Go with a posture of service and an attitude of learning.
Unlike the District Commissioner who did not want to attend to “undignified details” so that it would not “give the natives a poor opinion of him,” we must be willing to become undignified as King David himself became undignified (2 Samuel 6:22). We must be willing to serve and to learn, not just to teach and to preach. This means that we must be willing to dialogue with those who are different from us. John Stott notes that “Dialogue is a token of genuine Christian love, because it indicates our steadfast resolve to rid our minds of the prejudices and caricatures which we may entertain about other people; to struggle to listen through their ears and look through their eyes so as to grasp what prevents them from hearing the gospel and seeing Christ; to sympathize with them in all their doubts, fears and ‘hang-ups.’” (122, Christian Mission in the Modern World) If you were not already convinced of the need for proper dialogue, Proverbs 18:13 makes its necessity abundantly clear: “He who answers before listening – that is his folly and his shame.”
Do not treat people as illustrations or anecdotes for a book or for supporters back home.

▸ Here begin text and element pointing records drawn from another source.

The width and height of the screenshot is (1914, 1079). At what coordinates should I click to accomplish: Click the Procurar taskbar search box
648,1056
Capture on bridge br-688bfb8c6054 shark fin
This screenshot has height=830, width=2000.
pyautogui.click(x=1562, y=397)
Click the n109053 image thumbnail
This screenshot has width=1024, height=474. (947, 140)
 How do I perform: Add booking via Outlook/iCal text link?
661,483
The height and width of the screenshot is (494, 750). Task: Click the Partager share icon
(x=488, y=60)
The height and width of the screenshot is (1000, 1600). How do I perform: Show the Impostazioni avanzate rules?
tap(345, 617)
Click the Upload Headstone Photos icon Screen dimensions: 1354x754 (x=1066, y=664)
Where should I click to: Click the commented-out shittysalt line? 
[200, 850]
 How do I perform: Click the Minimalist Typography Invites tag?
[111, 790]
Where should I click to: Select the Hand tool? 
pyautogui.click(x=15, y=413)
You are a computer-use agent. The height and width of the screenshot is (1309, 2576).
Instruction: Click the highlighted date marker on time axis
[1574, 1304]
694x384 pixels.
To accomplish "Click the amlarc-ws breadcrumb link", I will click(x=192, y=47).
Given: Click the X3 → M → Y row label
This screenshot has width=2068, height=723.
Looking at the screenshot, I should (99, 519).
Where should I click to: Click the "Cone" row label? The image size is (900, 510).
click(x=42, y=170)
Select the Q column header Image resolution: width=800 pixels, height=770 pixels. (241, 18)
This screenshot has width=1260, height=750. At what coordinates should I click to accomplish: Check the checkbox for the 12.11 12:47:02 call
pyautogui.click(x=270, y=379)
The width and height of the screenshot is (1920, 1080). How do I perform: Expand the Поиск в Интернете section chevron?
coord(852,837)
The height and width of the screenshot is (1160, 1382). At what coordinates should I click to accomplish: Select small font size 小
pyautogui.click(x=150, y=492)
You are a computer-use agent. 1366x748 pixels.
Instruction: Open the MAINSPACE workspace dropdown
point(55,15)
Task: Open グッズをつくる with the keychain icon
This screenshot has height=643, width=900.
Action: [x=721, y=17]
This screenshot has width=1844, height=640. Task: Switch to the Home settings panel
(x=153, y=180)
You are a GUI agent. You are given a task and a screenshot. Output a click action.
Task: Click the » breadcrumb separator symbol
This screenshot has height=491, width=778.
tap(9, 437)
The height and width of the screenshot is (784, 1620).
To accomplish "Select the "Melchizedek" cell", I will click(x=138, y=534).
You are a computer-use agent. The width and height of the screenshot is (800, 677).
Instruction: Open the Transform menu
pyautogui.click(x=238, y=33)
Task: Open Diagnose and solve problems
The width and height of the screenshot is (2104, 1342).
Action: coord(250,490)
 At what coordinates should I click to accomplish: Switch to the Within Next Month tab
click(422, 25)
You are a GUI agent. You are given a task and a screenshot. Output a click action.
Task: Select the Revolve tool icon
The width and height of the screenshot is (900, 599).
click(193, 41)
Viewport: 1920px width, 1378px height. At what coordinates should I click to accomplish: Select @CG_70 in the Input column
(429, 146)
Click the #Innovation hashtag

This is the point that I felt most strongly convicted about when I first read “Things Fall Apart.” As a writer, it is easy to fall into the trap of viewing people as illustrations or anecdotes for a book or an article that I have stirring in the back of my mind. It is easy to “cut out the details” of people’s lives that do not fit my story or my argument. And unfortunately, when we cut out the details we often end up cutting out a person’s life entirely – as the District Commissioner did so flippantly with Okonkwo.
So, how do you approach people without making them into an illustration that remains subservient to our own story or our church’s story? I believe that this is not an issue that can be resolved, but it is an issue that we must wrestle with. For although we will never be able to do justice to a person’s life when we speak about it with others, we must be willing to do hard work to learn about the people we serve. This, however, takes time. If you are not prepared to be in it for the long haul, be very humble about the message you preach. This is especially true for short-term missions. The life of Jesus cannot be explained by quoting a few scripture verses – it must be explained by the substance and witness of our lives. This does not mean that we do not continue to preach to those who have not heard the good news of Jesus, it just means we must also be willing honour Jesus with our life, not just our words. This is the true ethic of the Christian life and the true ethic of missions.